Black, Patricia Elizabeth (2006). Dialogue-with-self : reflective learning for the professional development of postgraduate pharmacists. EdD thesis The Open University.

DOI: https://doi.org/10.21954/ou.ro.0000c009

Abstract

The aim of this study was to explore learning, and dialogue-with-self in facilitating reflection on learning and professional practice, with postgraduate pharmacists.

The study was set in the context of a Prescribing Course for pharmacists where the participants were exposed to a systematic reflective learning approach that was new to them as learners, and which was facilitated by a structured written Reflective Portfolio.
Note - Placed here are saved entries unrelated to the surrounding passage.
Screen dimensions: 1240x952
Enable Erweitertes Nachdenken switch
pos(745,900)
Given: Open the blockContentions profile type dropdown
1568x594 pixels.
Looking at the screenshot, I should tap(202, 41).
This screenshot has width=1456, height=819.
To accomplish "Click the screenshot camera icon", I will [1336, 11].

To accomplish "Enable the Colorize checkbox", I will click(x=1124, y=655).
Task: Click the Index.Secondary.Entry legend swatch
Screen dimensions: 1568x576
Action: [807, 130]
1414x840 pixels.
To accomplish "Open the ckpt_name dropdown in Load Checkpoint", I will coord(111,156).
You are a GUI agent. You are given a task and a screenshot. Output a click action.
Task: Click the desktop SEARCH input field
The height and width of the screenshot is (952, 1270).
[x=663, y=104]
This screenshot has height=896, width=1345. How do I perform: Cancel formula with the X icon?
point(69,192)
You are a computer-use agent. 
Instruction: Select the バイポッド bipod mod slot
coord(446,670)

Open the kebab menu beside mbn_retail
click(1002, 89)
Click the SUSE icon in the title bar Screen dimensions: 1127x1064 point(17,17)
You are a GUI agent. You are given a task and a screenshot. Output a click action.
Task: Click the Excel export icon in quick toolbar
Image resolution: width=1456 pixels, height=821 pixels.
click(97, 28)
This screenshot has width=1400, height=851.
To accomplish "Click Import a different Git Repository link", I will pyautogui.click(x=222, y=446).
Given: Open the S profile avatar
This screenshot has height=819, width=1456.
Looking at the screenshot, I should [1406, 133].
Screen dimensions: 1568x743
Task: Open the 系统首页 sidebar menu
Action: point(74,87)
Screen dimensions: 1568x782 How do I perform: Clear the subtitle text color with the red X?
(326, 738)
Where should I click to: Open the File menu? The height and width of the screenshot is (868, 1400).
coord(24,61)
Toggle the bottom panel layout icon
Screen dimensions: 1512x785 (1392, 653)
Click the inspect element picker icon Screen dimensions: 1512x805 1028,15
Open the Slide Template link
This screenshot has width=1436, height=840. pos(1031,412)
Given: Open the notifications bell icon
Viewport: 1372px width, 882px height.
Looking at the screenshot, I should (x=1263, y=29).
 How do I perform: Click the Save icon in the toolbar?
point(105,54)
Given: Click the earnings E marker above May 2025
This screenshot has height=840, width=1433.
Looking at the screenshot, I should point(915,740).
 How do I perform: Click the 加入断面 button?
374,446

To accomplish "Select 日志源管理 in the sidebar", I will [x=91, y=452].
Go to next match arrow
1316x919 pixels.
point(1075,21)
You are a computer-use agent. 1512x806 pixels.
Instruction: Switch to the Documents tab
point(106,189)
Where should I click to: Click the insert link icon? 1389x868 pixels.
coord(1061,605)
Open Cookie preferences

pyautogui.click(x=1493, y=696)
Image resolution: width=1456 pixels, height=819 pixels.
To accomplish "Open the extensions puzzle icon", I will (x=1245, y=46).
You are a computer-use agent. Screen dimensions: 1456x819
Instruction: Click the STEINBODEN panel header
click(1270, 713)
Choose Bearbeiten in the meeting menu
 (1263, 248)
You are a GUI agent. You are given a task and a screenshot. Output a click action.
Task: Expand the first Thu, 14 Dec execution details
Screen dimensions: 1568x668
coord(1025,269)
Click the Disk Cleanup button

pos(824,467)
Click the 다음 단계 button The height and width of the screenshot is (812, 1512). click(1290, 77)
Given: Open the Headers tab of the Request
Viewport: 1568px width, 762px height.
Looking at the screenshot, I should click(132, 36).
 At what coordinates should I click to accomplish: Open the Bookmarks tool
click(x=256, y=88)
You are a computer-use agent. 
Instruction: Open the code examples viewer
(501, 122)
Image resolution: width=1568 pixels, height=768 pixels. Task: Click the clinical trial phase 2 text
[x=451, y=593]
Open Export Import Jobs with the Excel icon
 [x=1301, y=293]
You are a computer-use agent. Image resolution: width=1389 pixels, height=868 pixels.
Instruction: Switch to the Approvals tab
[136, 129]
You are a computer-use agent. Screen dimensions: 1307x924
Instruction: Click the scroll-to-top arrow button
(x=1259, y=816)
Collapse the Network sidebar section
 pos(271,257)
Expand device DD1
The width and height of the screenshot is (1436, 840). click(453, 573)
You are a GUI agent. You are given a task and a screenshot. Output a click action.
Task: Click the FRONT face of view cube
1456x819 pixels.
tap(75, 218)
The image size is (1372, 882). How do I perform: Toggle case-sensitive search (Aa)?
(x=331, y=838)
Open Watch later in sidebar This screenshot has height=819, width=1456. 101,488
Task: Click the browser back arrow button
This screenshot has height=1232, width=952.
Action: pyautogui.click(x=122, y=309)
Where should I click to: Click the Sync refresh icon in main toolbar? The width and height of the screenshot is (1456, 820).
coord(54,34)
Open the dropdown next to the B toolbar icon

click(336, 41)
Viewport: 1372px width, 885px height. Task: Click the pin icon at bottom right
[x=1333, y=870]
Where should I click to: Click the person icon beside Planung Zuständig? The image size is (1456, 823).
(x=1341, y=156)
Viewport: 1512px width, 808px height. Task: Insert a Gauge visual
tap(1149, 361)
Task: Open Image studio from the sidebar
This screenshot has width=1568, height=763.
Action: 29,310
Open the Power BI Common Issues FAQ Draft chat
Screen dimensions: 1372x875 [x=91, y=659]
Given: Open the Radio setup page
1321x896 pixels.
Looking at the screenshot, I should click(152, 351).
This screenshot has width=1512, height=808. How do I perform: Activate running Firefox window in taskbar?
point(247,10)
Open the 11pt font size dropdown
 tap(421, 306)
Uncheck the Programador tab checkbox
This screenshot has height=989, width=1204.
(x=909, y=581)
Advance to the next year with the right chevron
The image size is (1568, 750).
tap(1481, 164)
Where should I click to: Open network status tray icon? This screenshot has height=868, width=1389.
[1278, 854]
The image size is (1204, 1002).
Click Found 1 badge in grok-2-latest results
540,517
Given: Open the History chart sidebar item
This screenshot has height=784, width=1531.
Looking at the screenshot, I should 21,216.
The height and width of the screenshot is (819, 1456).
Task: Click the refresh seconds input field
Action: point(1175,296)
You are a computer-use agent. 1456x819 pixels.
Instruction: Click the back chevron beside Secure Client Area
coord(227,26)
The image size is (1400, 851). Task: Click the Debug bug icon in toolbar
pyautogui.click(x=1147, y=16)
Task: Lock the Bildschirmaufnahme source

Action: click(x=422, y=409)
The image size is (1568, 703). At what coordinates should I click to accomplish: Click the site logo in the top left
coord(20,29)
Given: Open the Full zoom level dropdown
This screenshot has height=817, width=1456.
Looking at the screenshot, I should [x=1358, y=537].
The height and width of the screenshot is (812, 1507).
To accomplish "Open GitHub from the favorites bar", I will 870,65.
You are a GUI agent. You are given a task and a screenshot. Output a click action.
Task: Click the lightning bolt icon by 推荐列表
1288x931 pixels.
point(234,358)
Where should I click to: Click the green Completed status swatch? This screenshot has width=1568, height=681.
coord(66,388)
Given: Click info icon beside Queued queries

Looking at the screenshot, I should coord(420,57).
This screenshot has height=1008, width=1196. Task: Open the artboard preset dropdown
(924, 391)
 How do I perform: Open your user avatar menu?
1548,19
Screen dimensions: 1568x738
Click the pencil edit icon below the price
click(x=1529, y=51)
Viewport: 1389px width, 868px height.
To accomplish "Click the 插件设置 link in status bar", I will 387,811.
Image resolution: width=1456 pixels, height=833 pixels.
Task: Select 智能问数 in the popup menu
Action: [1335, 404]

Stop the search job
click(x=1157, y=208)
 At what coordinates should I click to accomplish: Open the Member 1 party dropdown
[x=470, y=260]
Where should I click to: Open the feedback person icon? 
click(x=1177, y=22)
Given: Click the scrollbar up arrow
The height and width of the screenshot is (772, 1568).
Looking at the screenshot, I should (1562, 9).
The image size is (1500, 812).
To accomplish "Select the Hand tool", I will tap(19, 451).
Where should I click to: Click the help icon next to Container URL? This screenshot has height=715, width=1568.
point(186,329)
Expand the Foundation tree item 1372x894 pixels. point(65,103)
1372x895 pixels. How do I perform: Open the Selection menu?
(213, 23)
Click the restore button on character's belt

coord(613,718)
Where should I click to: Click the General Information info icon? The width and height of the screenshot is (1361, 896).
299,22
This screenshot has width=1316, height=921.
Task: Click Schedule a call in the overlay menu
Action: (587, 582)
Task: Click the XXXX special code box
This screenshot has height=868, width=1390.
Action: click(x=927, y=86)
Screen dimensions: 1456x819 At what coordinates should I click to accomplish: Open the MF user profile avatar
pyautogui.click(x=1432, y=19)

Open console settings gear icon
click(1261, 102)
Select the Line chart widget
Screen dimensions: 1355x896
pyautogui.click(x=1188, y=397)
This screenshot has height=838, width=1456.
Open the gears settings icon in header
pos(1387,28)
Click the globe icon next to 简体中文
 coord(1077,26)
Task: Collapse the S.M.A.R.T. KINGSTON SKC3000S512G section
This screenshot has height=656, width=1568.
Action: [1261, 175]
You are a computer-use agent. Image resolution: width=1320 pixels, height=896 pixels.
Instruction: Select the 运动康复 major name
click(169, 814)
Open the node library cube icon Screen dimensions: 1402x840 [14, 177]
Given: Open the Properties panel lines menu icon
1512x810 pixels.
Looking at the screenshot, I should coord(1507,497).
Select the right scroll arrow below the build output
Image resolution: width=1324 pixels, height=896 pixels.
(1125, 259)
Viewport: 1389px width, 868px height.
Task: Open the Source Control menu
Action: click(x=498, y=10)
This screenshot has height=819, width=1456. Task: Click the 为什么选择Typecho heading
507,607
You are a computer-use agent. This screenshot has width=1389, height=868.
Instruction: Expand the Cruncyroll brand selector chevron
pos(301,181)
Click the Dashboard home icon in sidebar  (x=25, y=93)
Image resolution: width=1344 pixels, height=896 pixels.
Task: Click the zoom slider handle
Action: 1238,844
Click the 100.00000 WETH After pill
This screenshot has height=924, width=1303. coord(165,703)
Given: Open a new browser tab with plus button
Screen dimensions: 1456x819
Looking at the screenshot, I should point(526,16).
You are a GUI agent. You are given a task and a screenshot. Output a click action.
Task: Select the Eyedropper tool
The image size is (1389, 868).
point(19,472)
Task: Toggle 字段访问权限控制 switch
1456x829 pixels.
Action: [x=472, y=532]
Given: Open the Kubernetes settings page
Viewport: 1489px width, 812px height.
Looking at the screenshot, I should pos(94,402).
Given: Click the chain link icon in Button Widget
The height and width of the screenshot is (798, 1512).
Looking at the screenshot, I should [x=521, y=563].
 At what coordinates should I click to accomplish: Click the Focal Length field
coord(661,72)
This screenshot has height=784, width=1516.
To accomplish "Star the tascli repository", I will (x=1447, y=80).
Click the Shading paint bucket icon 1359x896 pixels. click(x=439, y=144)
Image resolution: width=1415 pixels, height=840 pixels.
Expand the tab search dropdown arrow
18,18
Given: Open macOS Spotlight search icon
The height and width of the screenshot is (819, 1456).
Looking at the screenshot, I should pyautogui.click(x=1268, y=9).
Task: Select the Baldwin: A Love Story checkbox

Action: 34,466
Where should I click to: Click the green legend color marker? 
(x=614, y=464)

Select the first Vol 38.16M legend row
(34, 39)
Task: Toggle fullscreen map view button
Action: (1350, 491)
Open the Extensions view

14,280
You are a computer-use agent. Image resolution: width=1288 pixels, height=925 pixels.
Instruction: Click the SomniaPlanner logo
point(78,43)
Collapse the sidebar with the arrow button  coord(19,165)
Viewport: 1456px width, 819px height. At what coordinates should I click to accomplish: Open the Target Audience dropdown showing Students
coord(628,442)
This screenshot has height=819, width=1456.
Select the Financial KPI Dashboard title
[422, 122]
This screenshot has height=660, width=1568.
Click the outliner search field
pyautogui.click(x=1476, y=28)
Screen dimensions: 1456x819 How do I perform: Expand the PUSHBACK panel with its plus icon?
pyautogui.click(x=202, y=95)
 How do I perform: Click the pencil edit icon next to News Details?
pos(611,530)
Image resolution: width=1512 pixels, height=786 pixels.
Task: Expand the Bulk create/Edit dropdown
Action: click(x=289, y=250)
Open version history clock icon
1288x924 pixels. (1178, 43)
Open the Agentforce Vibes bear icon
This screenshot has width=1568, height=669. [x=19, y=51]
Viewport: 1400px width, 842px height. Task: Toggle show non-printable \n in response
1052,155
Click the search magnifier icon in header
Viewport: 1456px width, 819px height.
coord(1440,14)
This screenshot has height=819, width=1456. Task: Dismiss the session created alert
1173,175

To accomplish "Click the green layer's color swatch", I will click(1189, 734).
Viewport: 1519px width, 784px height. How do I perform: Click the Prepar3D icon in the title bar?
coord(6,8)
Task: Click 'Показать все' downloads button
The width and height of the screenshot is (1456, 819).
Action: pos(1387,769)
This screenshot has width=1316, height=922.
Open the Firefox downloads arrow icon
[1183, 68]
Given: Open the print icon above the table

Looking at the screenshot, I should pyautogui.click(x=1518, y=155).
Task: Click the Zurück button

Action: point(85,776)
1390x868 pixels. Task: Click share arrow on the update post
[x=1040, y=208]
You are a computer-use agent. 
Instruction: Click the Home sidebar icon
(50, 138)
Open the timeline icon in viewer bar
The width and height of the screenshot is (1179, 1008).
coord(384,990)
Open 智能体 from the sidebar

Data were generated from a phenomenological study that included focus groups and individual interviews as the methods of enquiry. The inductive approach to data collection and analysis generated a Model of Reflection that has not previously been described that illustrates the complexities of reflective learning. The study therefore challenges the simplicity with which 'reflection' has generally been portrayed in the literature, and indicates why students and practitioners may experience difficulties with it. It is proposed that the research provides a significant contribution to the understanding of reflection for learning and professional practice development since this Model of Reflection is arguably transferable or relatable to other health professions and other disciplines.

This study has confirmed that postgraduate pharmacy students perceive learning in ways that are compatible with existing published literature, particularly that relating to deep and surface approaches to learning, and that they perceive reflective learning to be analogous with a deep learning approach.

The study challenges the notion expressed in the literature that reflective dialogue-with-others through face-to-face interaction is essential for learners to develop their skill in reflection and applying it to professional practice. The study has shown that reflection for learning and practice is achievable by pharmacists principally through dialogue-with-self using the medium of a structured written portfolio that facilitates systematic reflection.

The study has also raised questions about the Royal Pharmaceutical Society's model for continuing professional development (CPD), and provides some insight into the apparent mistrust that pharmacists have of it and their professional body. Therefore, this research also has implications for the Pharmacy regulator's policy and recommended practice regarding CPD.